All of the dook soaps contain 50 per cent pink Himalayan salt.

As their website says, “this incredible ingredient is packed full of skin loving trace minerals that are known for their detoxifying, exfoliating and rejuvenating skin support”. Most of them also feature organic coconut oil and raw organic shea butter, with none of the sodium lauryl sulfate foaming agent that’s pumped into cheaper soaps. That makes them rather more fancy than the average bar of Imperial Leather, and they’re priced at just under a tenner each, which reflects the expensive ingredients and work-intensive process.

These products also use minimal packaging - just boxes made from recycled coffee cups.

Thus, demand has been fueled among green consumers who want to dodge the plastic bottles that come with liquid hand wash. To keep them happy, it was definitely time to upsize and increase production.

They also needed space for their soap-making workshops, which they’re hoping to start up again this autumn/winter, if Covid restrictions allow.

“By the end of 2020 it was clear that my half garage workshop space just wasn't going to cut it”, says Atherton. “I started to think about looking for somewhere else, expecting to settle on an industrial space on the outskirts of town. This shop-cum-workshop has both the extra space I need plus we've designed it to have a retail space at the front, which is a huge bonus. From an entrepreneurial point of view it's also been a fascinating challenge to consider what the dook brand looks and feels like in bricks and mortar”.

As far as new products go, they haven’t been concocting any new recipes.

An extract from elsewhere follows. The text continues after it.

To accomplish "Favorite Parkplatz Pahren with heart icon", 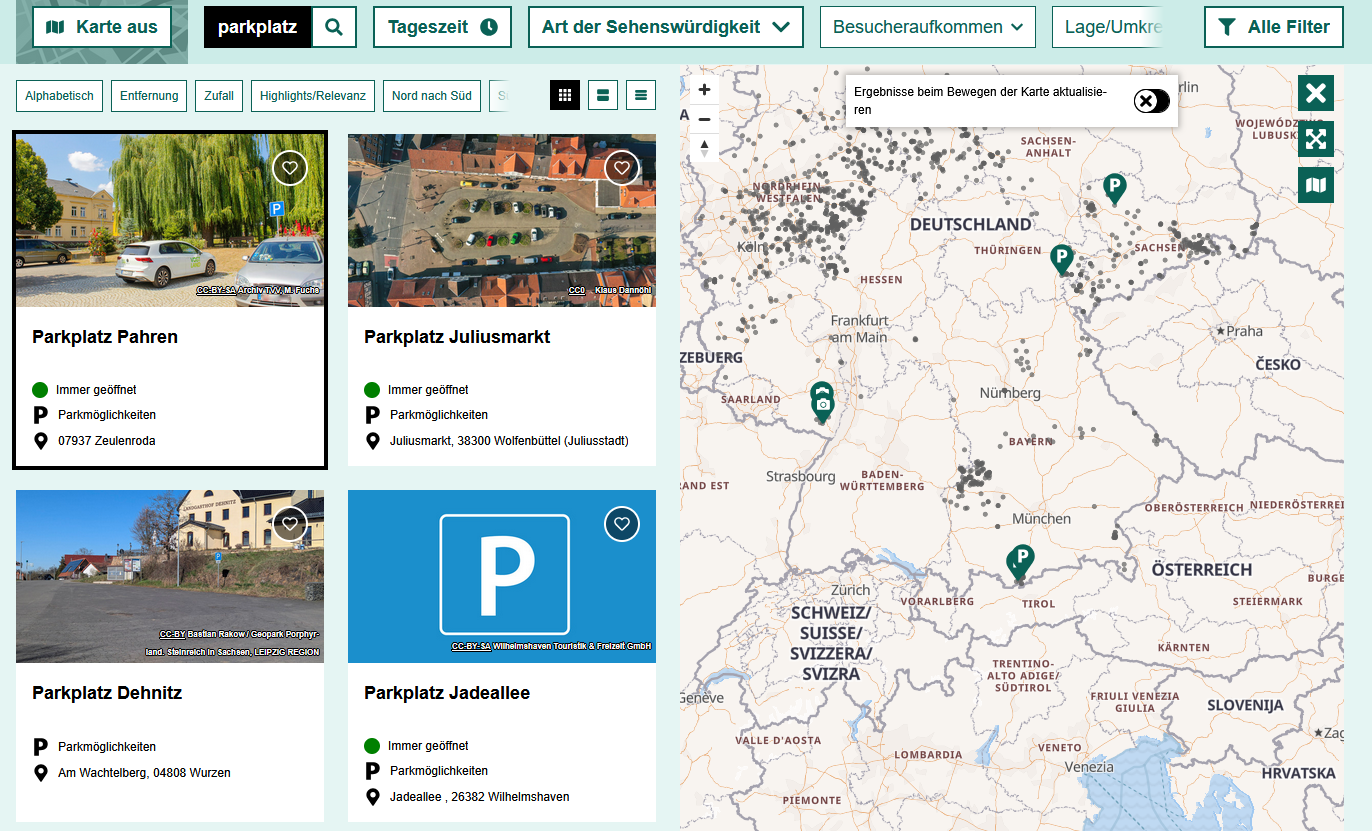I will click(290, 168).
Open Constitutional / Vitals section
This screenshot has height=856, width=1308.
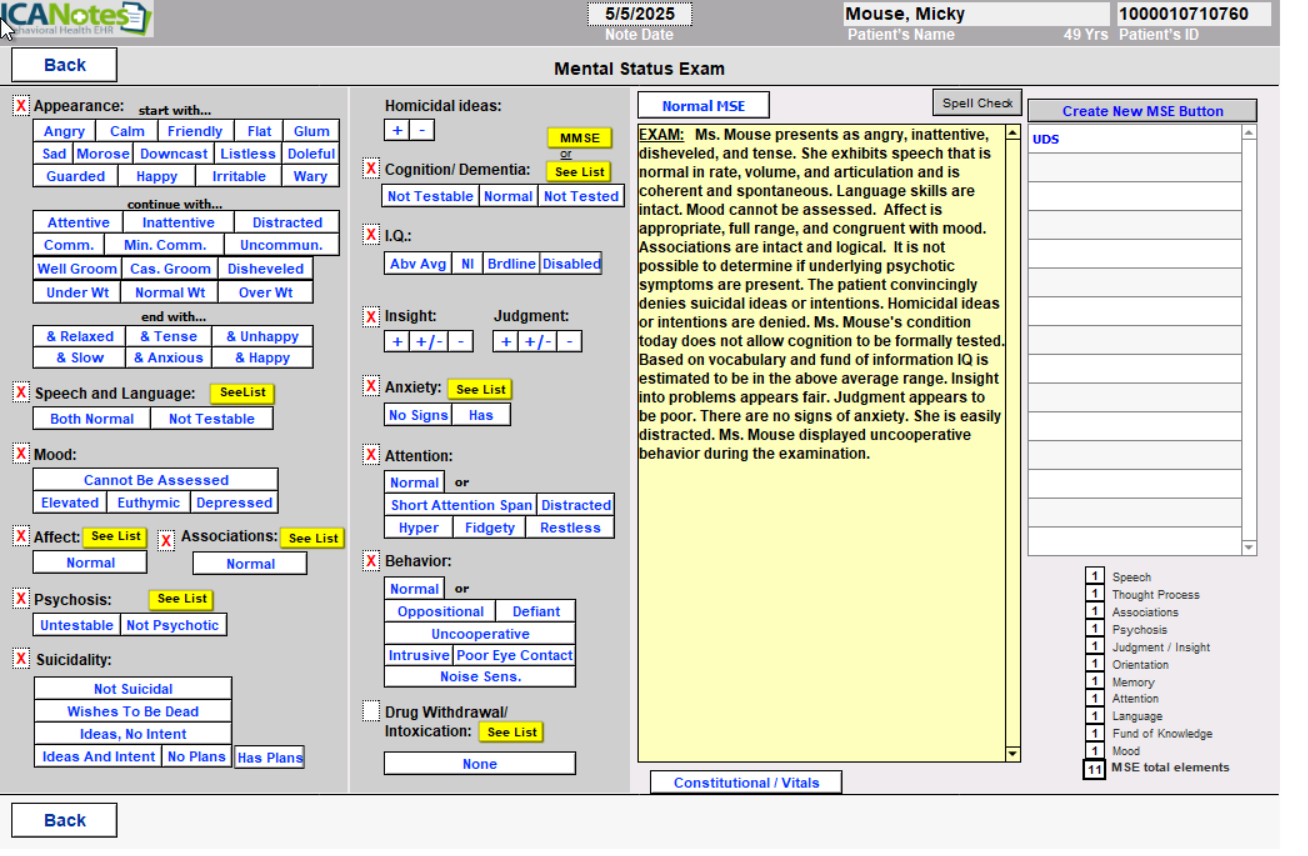point(746,782)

Instead, they’ve been consolidating their collection while renovating the shop.

However, there will be some other brands popping up in the space, just in time for Christmas.

“I hope that dook will be the go-to destination for sustainably produced skincare and a curated collection of ceramics and design-led homeware too”, says Atherton.

She’ll be part of the wave of new shops and businesses opening in the neighbourhood, which has recently welcomed pizza venue Civerinos Slice and coffee bar Tanifiki.

“It’s been wonderful to see the regeneration of Porty High St following lockdown”, she says. “There are several incredible shops that are thriving in the area. I love The Portobello Bookshop for their calm and serene interior and knowledgeable staff; Root Down offers amazing veg and plays great tunes, but also has the most brilliant selection of sauces from all over the world. Twelve Triangles' bread is delicious and now there's a new handmade fresh pasta shop - Aemilia - delicious pasta that sells out everyday. I love that all of these businesses seem to be thriving through support from wonderful Edinburgh folk”.